Biquadratic SOS Rank and Augmented Zarankiewicz Number

TL;DR

This paper introduces augmented Zarankiewicz numbers, linking them to SOS rank, and determines exact values for specific cases, providing new bounds and insights into biquadratic forms.

Contribution

It defines new combinatorial parameters extending Zarankiewicz numbers and establishes their relation to SOS rank, with exact calculations and bounds for key cases.

Findings

Exact values of $z_L(m,n)$ for (m,2), (3,3), (4,3), (4,4)

New lower bounds for $z_L(m,n)$ in cases (5,3), (5,4), (5,5)
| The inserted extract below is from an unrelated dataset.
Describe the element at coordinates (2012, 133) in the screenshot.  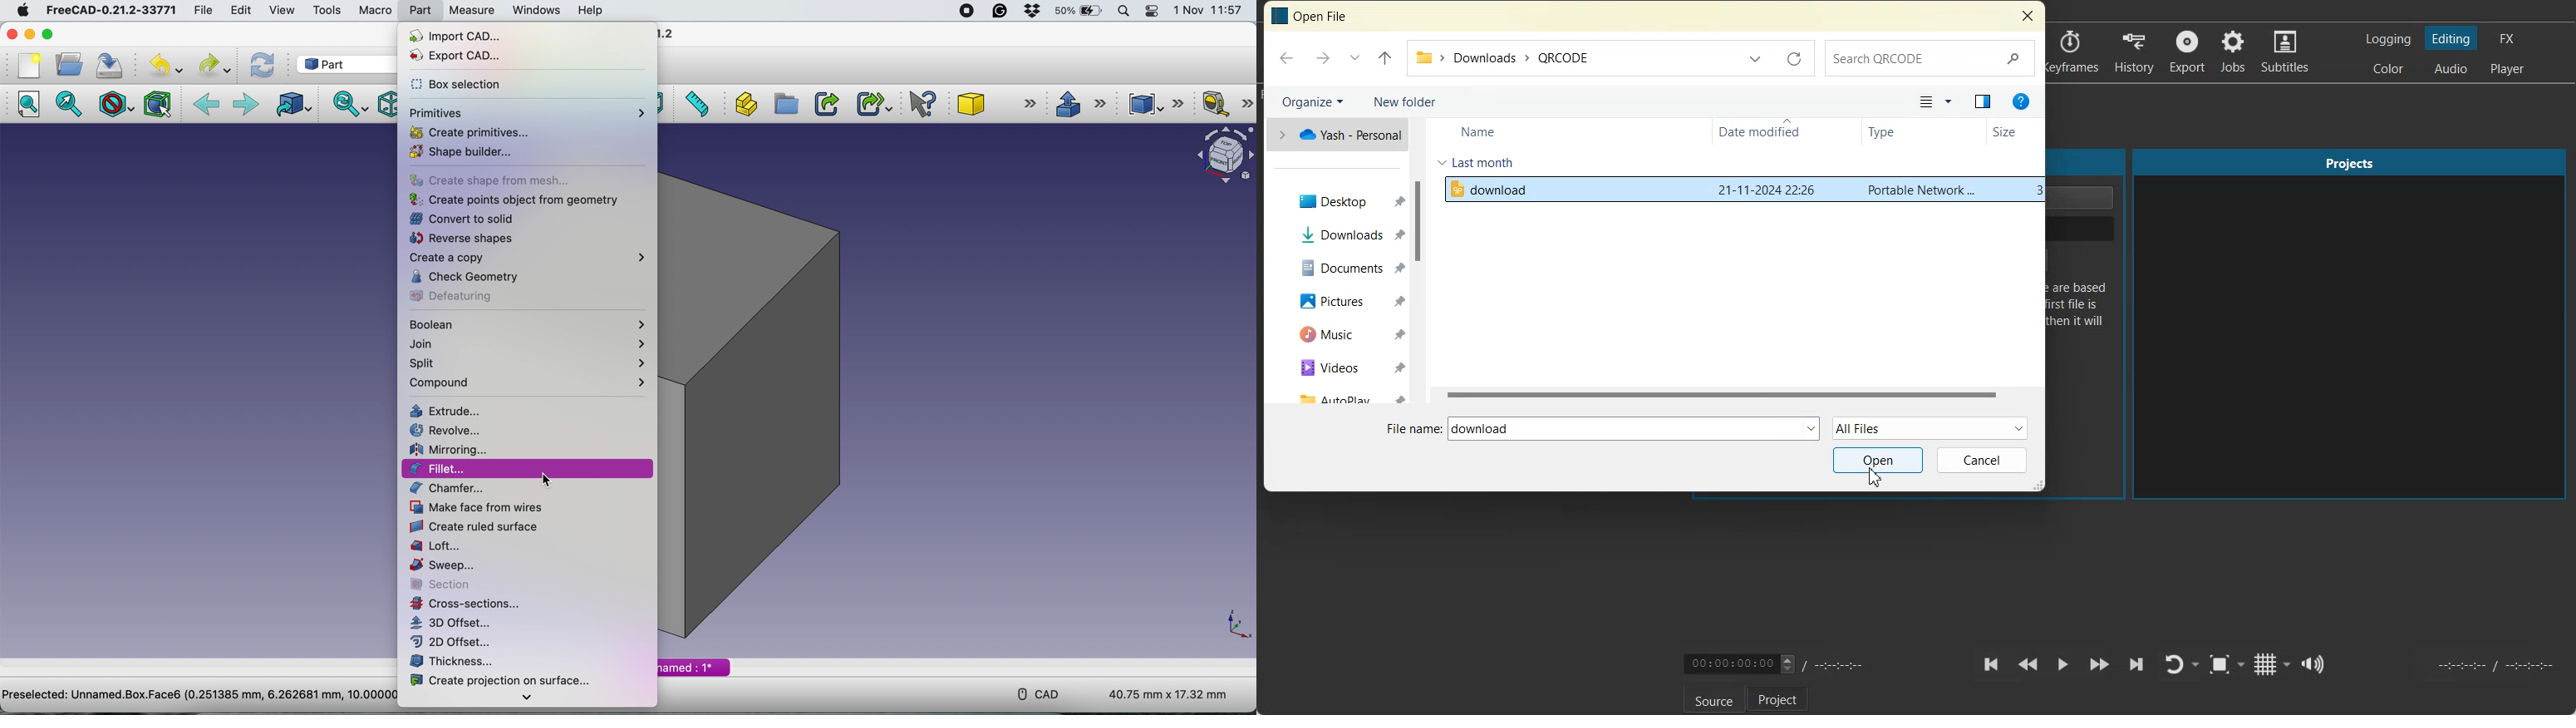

Improved lower bounds for maximum SOS rank of biquadratic forms

Abstract

This paper introduces the concepts of the augmented Zarankiewicz number $z_A(m,n)$ and the limited augmented Zarankiewicz number $z_L(m,n)$, which are natural combinatorial extensions of the classical Zarankiewicz number. These numbers arise from augmented bipartite graphs that may contain both standard edges (1-edges) and pairs of edges representing squares of binomials (2-edges). The main theoretical result establishes the inequality chain $\operatorname{BSR}(m, n) \geq z_A(m, n) \geq z_L(m, n) \geq z(m, n)$, linking the maximum biquadratic sum-of-squares (SOS) rank to these extremal graph parameters. We determine the exact values of $z_L(m, n)$ for the cases $(m,2)$, $(3,3)$, $(4, 3)$ and $(4,4)$, and provide new lower bounds for the cases $(5,3)$, $(5,4)$, and $(5,5)$. These results yield improved lower bounds for the maximum SOS rank of biquadratic forms, demonstrating that $z_L(m,n)$ can exceed the classical Zarankiewicz number, thereby offering a refined combinatorial perspective on the SOS rank problem.